Lo confesso, resto sempre un po' spiazzata dallo sconcerto che certe persone manifestano quando affermo che mi piace andare in moto, ma soprattutto mi piace essere il passeggero. Sarà che tra i miei ricordi più vividi e più belli dell'infanzia ci sono i giri in moto con mio papà. Un appassionato di due ruote, quando se ne andato, tra le sue cose ho ritrovato vecchie pubblicità della Guzzi degli anni ’50 e ’60, un salto nel passato. Una passione che in qualche modo mi ha trasmesso, non tanto per il mezzo meccanico in sé, ma per l'esperienza delle due ruote, la spensieratezza e quel gusto sottile del pericolo che o ti affascina o ti blocca. 
Così quando ero piccola, mio padre pur non possedendo una moto, aveva comunque modo di averne per le mani qualcuna ogni tanto, ed era in queste occasioni che mi diceva: "andiamo a fare un giro" e per me era il massimo. 
Erano gli anni in cui i caschi li usavano solo i piloti, perciò mi sedevo dietro a lui, che mi diceva tieniti stretta e lì per me iniziava una splendida avventura. Stretta dietro a mio papà, la velocità che mi scompigliava i capelli, il vento che scorreva veloce sui vestiti e il paesaggio che scorreva veloce davanti a me, accompagnata dal rombo della moto, tutto mi faceva sentire libera e totalmente felice. 
Non è un caso che io il mio compagno ci siamo ritrovati in sella ad una moto.
Ancora oggi quando salgo in sella alle spalle del mio compagno, l'anticipazione che sento è simile a quella di quando ero bambina, perché fare il passeggero e assaporare il viaggio è un po' una filosofia di vita.
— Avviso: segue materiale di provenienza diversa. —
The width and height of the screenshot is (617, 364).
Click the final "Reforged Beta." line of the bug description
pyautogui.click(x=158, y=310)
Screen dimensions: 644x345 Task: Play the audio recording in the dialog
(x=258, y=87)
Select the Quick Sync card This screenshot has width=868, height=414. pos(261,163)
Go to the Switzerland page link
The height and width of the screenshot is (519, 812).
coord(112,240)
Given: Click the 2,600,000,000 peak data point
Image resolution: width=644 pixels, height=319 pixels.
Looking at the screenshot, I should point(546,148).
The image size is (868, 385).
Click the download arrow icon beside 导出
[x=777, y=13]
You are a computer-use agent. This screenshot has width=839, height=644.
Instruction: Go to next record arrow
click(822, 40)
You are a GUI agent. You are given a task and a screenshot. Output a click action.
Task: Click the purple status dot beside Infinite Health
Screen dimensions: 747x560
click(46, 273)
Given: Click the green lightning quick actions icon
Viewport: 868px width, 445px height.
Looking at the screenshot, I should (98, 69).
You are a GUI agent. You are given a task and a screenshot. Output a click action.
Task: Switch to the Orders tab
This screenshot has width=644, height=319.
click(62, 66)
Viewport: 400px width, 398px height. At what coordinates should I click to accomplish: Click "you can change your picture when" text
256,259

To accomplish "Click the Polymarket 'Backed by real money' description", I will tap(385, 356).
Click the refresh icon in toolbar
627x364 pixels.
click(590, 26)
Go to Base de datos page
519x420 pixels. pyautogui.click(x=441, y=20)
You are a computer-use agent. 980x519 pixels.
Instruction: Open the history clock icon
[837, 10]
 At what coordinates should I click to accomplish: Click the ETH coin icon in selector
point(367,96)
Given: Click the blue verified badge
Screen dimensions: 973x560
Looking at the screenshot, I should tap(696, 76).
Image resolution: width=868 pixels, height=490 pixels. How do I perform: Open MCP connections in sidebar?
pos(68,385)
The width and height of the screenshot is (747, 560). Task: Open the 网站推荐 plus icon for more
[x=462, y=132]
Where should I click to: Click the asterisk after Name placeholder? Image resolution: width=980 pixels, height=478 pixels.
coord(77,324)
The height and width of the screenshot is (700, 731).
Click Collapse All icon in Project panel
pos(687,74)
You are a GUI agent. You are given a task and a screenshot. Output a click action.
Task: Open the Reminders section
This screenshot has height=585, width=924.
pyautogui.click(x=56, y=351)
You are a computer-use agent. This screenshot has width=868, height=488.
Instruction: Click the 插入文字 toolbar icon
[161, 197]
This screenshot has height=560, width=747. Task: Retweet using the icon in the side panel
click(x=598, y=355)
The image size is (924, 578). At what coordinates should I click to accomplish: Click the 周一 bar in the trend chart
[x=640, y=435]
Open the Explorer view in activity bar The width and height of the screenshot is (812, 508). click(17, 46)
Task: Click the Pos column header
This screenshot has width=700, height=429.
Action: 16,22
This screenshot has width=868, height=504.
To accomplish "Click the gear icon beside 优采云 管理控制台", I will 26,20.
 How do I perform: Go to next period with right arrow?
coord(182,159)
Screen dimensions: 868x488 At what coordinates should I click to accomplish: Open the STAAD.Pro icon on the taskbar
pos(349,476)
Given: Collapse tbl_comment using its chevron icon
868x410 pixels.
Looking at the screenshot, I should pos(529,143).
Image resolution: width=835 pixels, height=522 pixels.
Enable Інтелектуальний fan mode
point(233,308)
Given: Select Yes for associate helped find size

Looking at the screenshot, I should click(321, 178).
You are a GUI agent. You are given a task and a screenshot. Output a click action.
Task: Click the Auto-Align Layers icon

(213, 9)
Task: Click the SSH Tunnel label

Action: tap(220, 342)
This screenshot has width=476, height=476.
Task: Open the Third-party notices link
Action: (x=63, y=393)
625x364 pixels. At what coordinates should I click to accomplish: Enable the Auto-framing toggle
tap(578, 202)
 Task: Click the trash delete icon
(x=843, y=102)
Certo non sempre è una posizione comoda, ma da lì si può vivere tutto, lasciarsi trasportare tra i tornanti alle curve, allungarsi, sentire la velocità quando la strada si allarga, seguire il flusso della fisica e danzare, insieme, sul ritmo dettato dall'asfalto. 
Essere alla guida è di sicuro un'esperienza unica, ma per me farmi cullare dalle pieghe dei cambi di direzione mentre il mio sguardo si restringe e si allarga su vallate, boschi e montagne, è sempre un'esperienza speciale, che mi libera la mente e mi fa vedere le cose in modo diverso. 
Ognuno nel suo casco, in sé stesso, ma legato in una sintonia che quasi diventa unisono, un po' come nella vita a due, tutto funziona se si forma un equilibrio fluido, che si può adattare ai cambi di velocità e direzione rimanendo sul filo, ma sempre in piedi. Mentre scendiamo a valle, a volte apro il casco, allargo le braccia e mi faccio cullare dall'illusione di volare, ed è un attimo, un istante di pace, sospensione e leggerezza. 
Quando tutto attorno si muove ad una diversa velocità, mentre tu non ne hai alcun controllo, le cose diventano più fluide, meno attorcigliate, tutto si risolve nella prossima curva, nella prossima piega, mentre si scorge la strada, che non si può anticipare, ma solo affrontare un chilometro alla volta.